Standard 3-1.2(c) of the ABA Standards of Criminal Justice (The Function of the Prosecutor) notes that "the duty of the prosecutor is to seek justice, not merely to convict." While the prosecutor also has an obligation to provide legal advice to police regarding their functions and duties in criminal matters (Standard 3-2.7[a]), the Commentary to this rule directs that "[p]rose-cutors should, however, take care to avoid any relationship with police which might cast doubt upon the independence and integrity of the office of the prosecutor."
It was also determined that your "Exception," since it had no justification in law or fact, served no substantial purpose apart from embarrassing or burdening third persons in violation of Rule 16-404 of the Rules Governing Discipline. There was ample evidence in the record that your action caused an adverse impact upon Mr. Collopy and his family. Although the hearing committee did not feel that the "third party" language of Rule 16-404 would encompass a judicial officer or his family, the Board panel saw nothing in the rule or its commentary which would exclude such non-parties to the case.
In addition, Mr. Rutledge, you violated Rule 16-501(B)(1) of the Rules of Professional Conduct by your ratification of Mr. Quickel's conduct. While Mr. Quickel is not exonerated because of his reliance upon your advice, your failure to adequately supervise him in this matter was unfortunate. See Matter of Howes, 940 P.2d 159 (N.M. 1997).
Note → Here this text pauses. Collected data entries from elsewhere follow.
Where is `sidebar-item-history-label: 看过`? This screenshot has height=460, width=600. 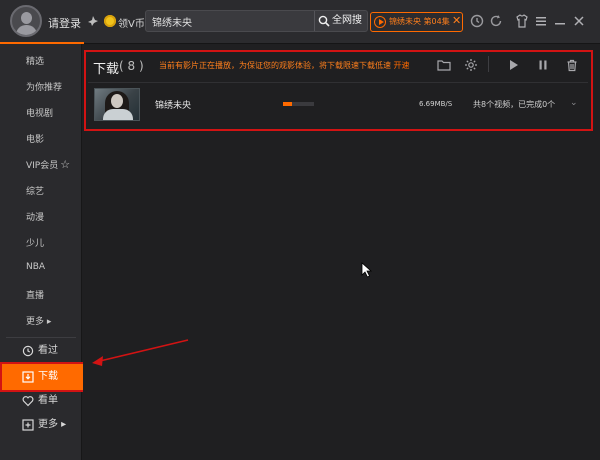 sidebar-item-history-label: 看过 is located at coordinates (48, 350).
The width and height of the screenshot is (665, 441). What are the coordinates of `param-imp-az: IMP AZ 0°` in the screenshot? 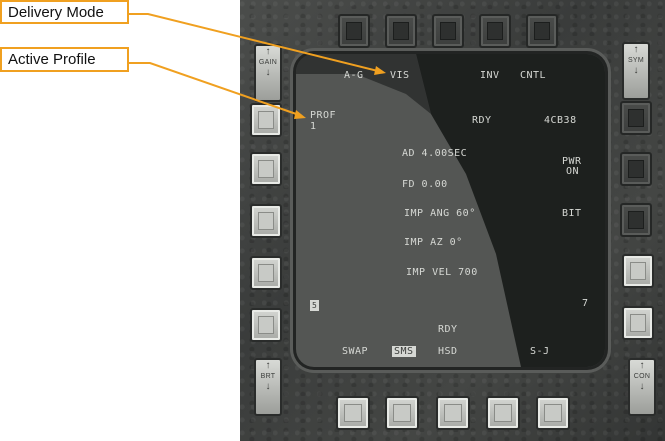 It's located at (434, 242).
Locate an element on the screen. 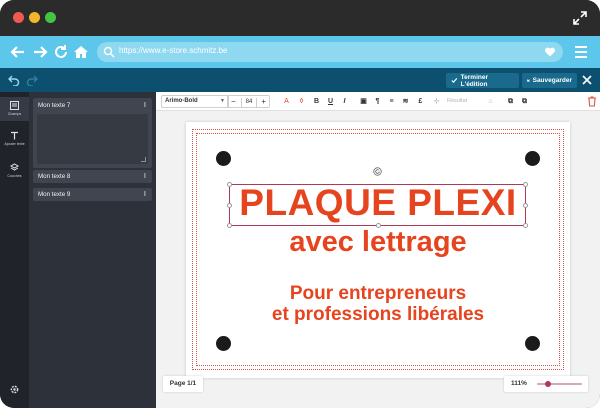 The image size is (600, 408). address-bar: https://www.e-store.schmitz.be is located at coordinates (330, 52).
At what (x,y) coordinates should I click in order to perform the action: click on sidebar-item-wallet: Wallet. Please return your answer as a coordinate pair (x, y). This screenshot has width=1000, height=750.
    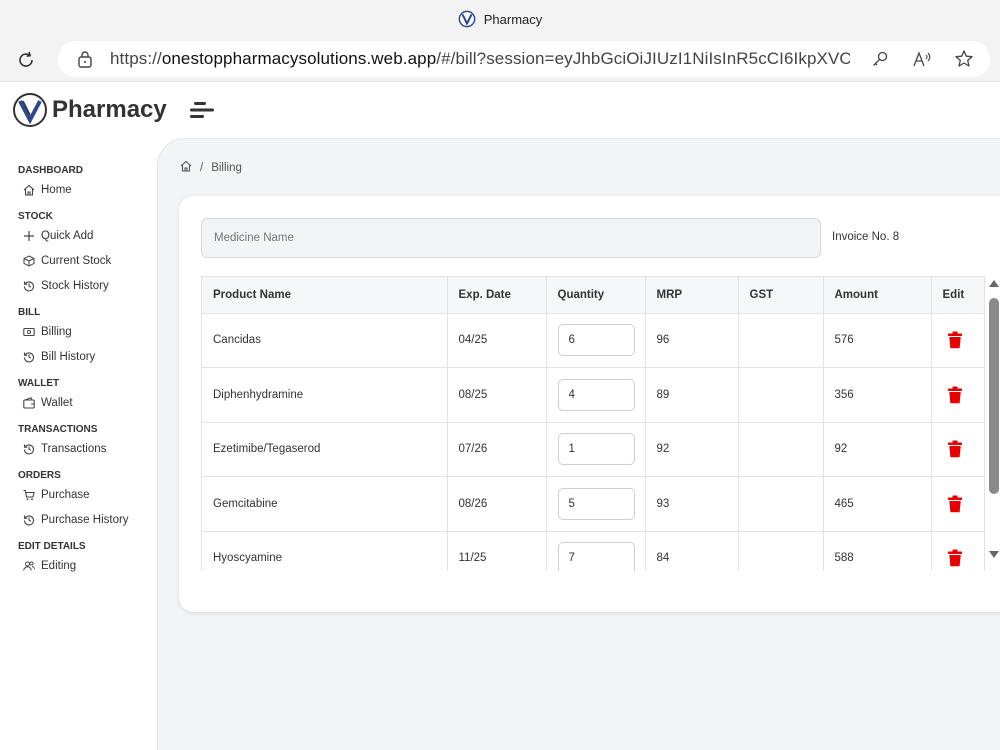
    Looking at the image, I should click on (78, 402).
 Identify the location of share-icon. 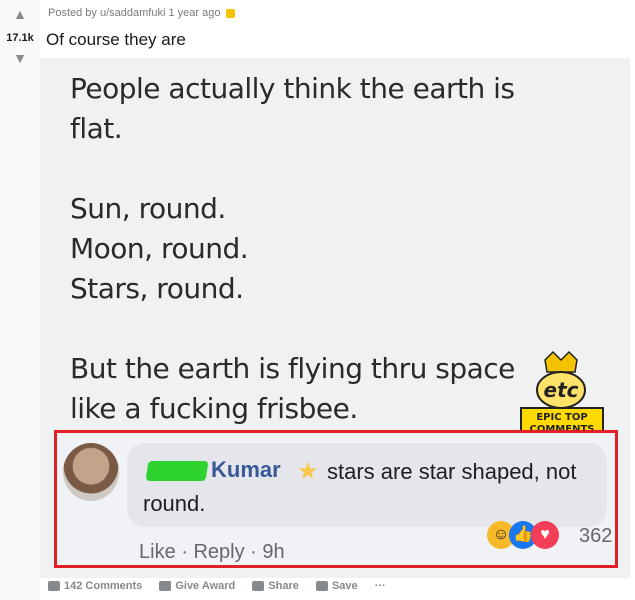
(258, 586).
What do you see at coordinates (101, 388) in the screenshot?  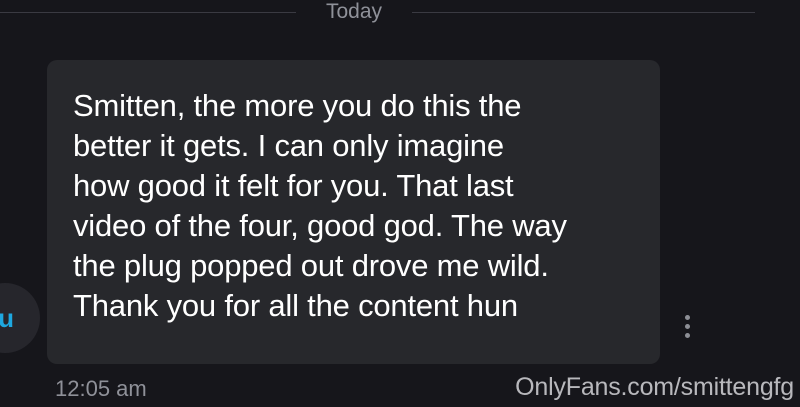 I see `message-timestamp: 12:05 am` at bounding box center [101, 388].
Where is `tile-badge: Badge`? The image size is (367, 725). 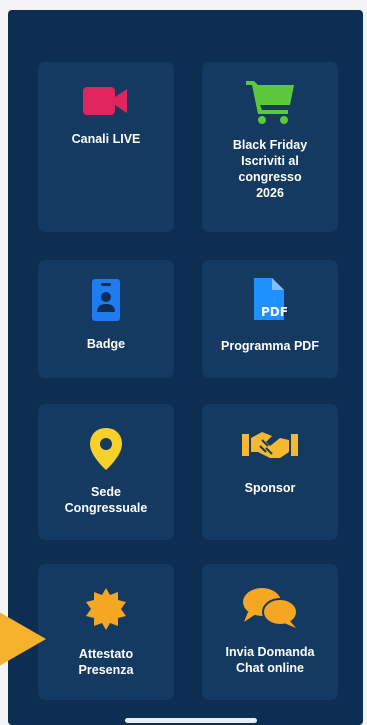
tile-badge: Badge is located at coordinates (106, 319).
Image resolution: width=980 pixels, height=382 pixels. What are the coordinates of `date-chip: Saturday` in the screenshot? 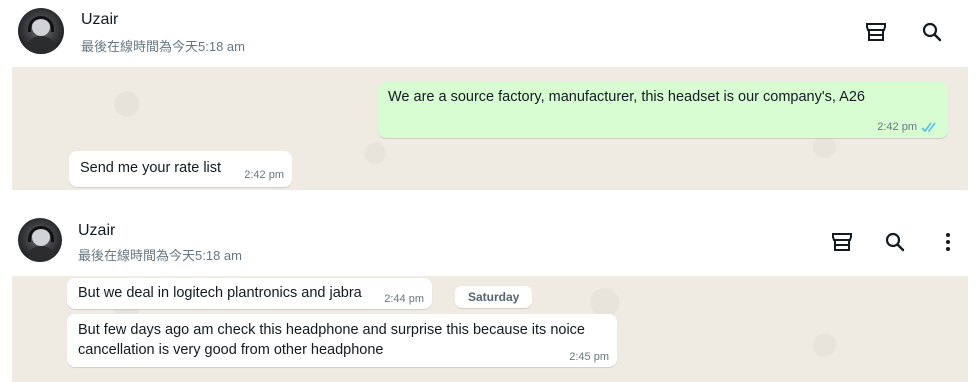 It's located at (494, 297).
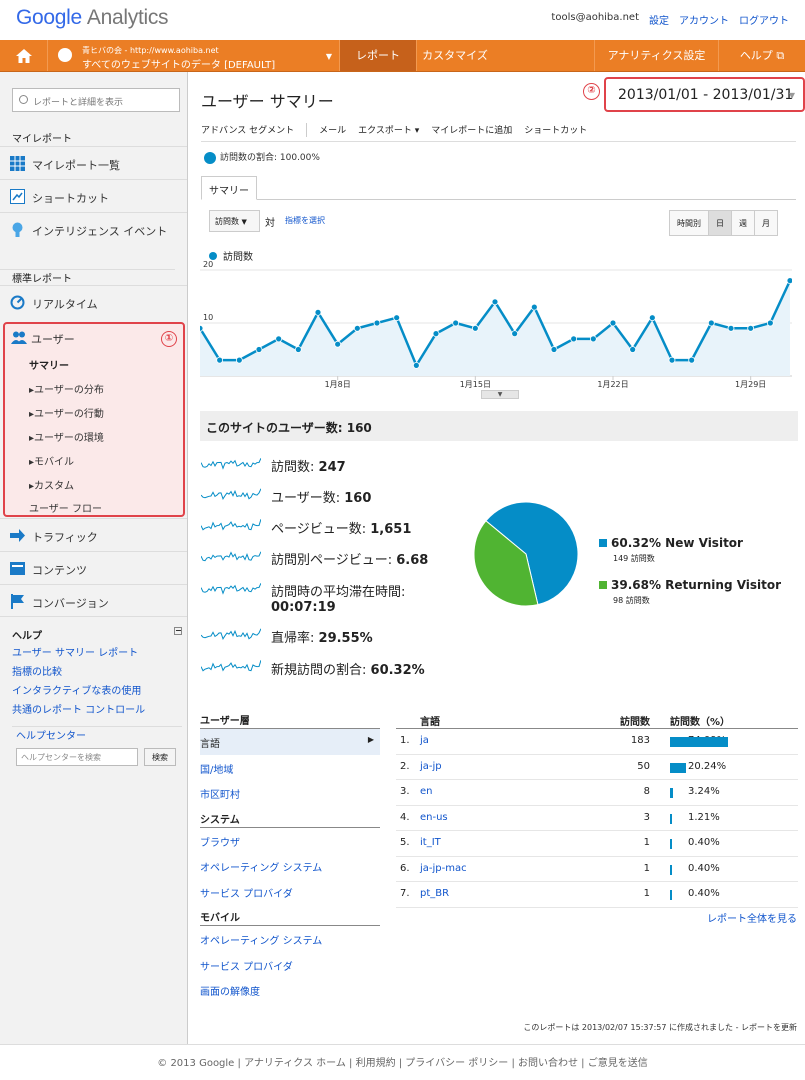 This screenshot has height=1080, width=805. What do you see at coordinates (160, 757) in the screenshot?
I see `help-search-button: 検索` at bounding box center [160, 757].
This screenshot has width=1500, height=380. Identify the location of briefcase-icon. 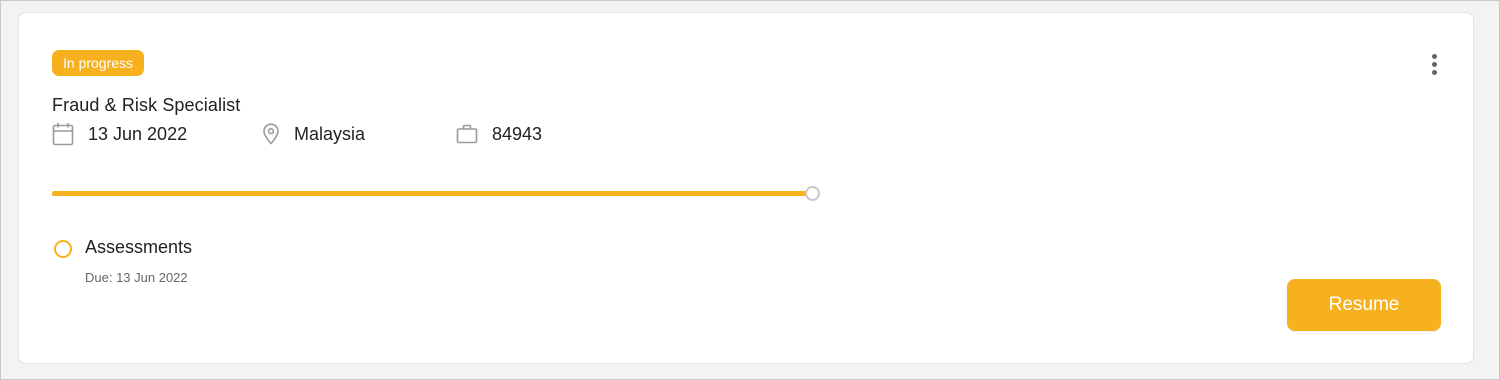
(467, 134).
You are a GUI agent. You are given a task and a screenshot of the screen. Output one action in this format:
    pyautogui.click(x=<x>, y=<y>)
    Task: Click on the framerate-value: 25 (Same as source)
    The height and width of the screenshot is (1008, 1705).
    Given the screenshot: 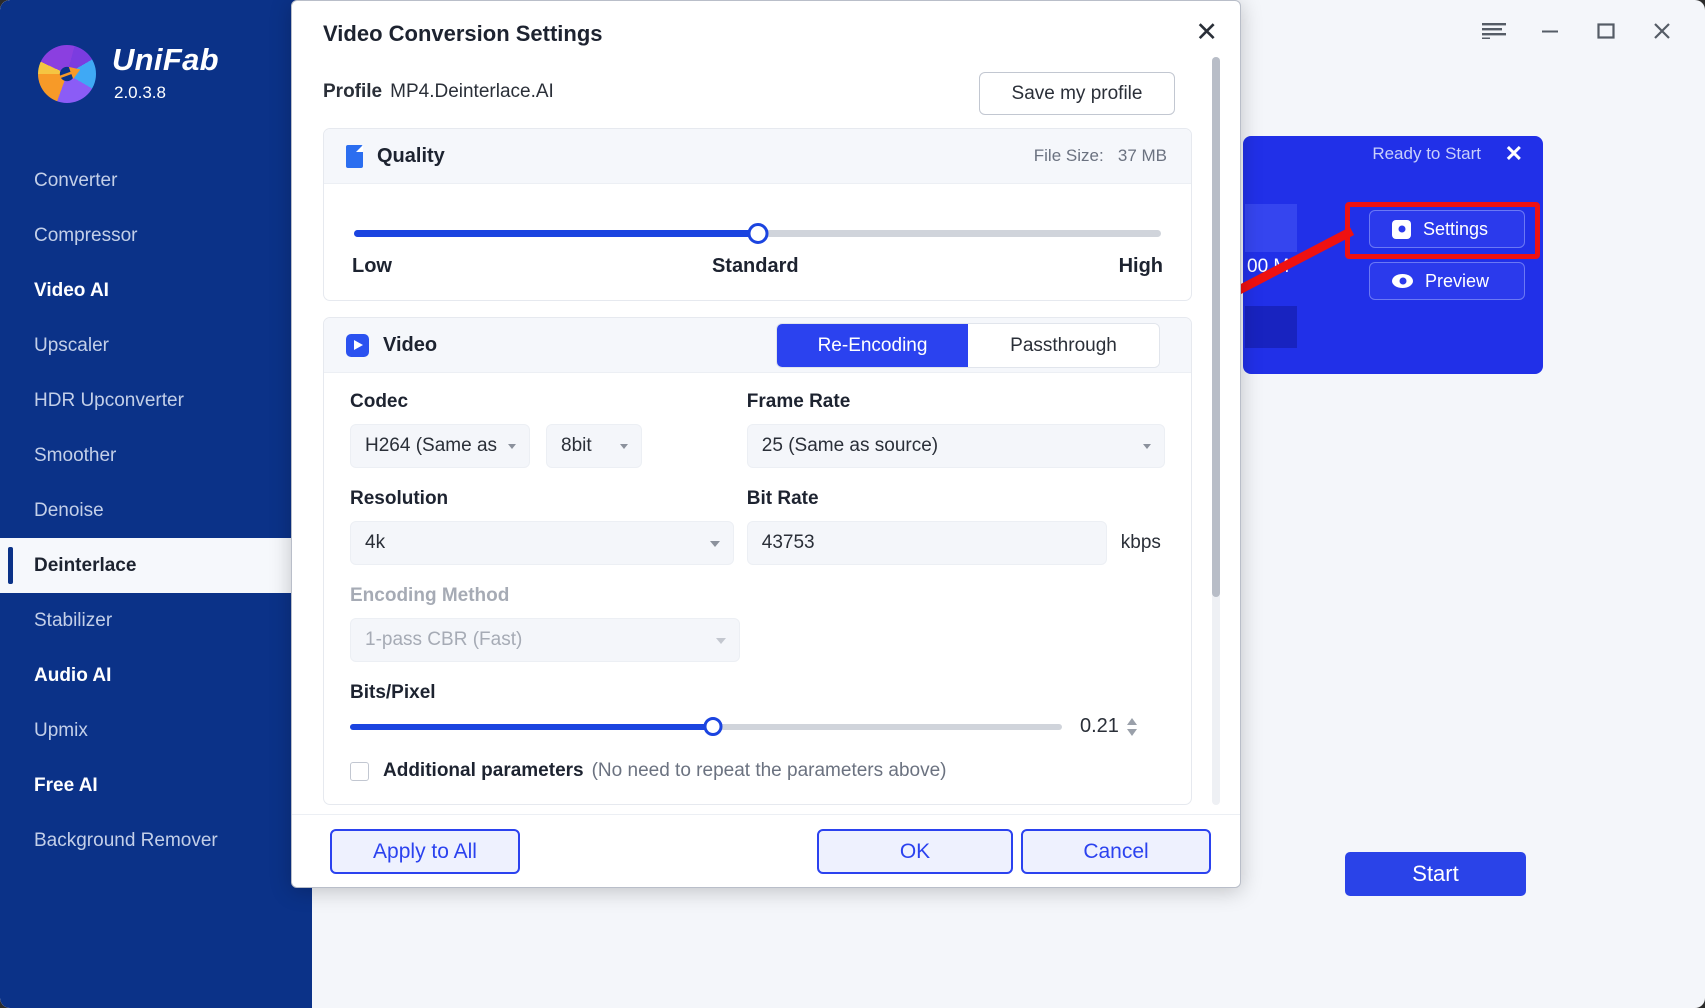 What is the action you would take?
    pyautogui.click(x=850, y=446)
    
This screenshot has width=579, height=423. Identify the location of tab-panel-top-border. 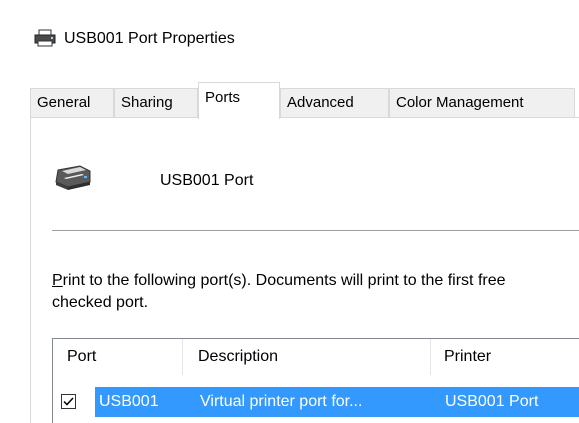
(304, 118).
Finally, by your use of improper means in an effort to influence the outcome of a trial, you both violated Rule 16-804(D). While your actions were arguably not intended to be malicious, your conduct in this instance was prejudicial to the administration of justice.
Prosecutors, since they represent all of the people, bear a heavy responsibility to conduct themselves in a manner which fosters confidence in our legal system. This reprimand will hopefully remind you and your fellow prosecutors that a bending of procedural and ethical rules in an effort to achieve a conviction will not be condoned.
This Formal Reprimand will be filed with the Supreme Court in accordance with Rule 17-206(D) NMRA 1998 and will remain as a part of your permanent records with the Disciplinary Board, where it may be revealed upon inquiry to the Board concerning any discipline ever imposed against you. In addition, the text of this reprimand will be published in the State Bar of New Mexico Bar Bulletin.
The costs of this action in the amount of $3044.15 have already been paid by you.